Download or read book Injustice and Restitution written by Stephen David Ross and published by State University of New York Press. This book was released on 1993-09-28 with total page 410 pages. Available in PDF, EPUB and Kindle. Book excerpt: This book addresses the nature and injustice of authority, retracing the ideas of reason and law from ancient Greece to the present, pursuing a line of thought begun with Anaximander, who speaks of the ordinance of time as restitution for immemorial injustice, and Heraclitus, who speaks of justice as strife.

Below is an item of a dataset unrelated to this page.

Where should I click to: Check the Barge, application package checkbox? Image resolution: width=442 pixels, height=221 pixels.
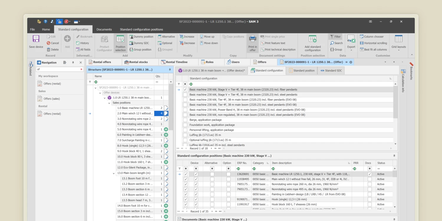pyautogui.click(x=185, y=120)
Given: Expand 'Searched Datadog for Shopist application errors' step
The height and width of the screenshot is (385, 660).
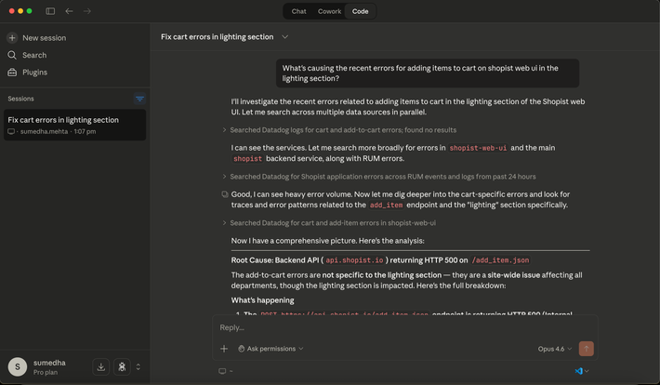Looking at the screenshot, I should point(224,176).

Predominantly philosophical, exploring the authority of Western philosophy in twentieth-century continental and pragmatist writings, the book explores alternative voices as challenges to authority, in feminist and multicultural writings, in Greek mythology and African narratives, in Greek drama and twentieth-century literature.

The Tragedy of Reason

The Tragedy of Reason
Author :
Publisher : Routledge
Total Pages : 216
Release :
ISBN-10 : 9781000362855
ISBN-13 : 100036285X
Rating : 4/5 (55 Downloads)

Book Synopsis The Tragedy of Reason by : David Roochnik

Download or read book The Tragedy of Reason written by David Roochnik and published by Routledge. This book was released on 2021-04-13 with total page 216 pages. Available in PDF, EPUB and Kindle. Book excerpt: The classical conception of reason (or logos) has been repeatedly attacked in the modern era. Its enemies range from Descartes, who complains that logos is not sufficiently useful or precise, to Derrida who hopes to liberate Western thought from its bondage to "logocentrism." At least since the time of Nietzsche, Plato has been damned as the chief architect of the classical conception of logos. He is accused of overvaluing reason and thereby devaluing the other, more human aspects of life. As it was originally formulated in Nietzsche’s The Birth of Tragedy, Plato has been taken to be the arch-enemy of tragedy, which for Nietzsche was the most life-affirming of all the art forms of Greek culture. Originally published in 1990, The Tragedy of Reason defends Plato against his accusers. Employing a mode of exposition which exhibits Plato’s position, Roochnik presents the Platonic conception of logos in confrontation with texts by Homer, Hesiod, Heraclitus, Aristotle, Descartes, Porty, and Derrida. In clear language, unencumbered by technical terminology, Roochnik shows that Platonic conception of logos is keenly aware of the strength of its opponents. The result is a presentation of Plato as a "tragic philosopher" whose conception of logos is characterized by an affirmation of its own limits as well as its goodness.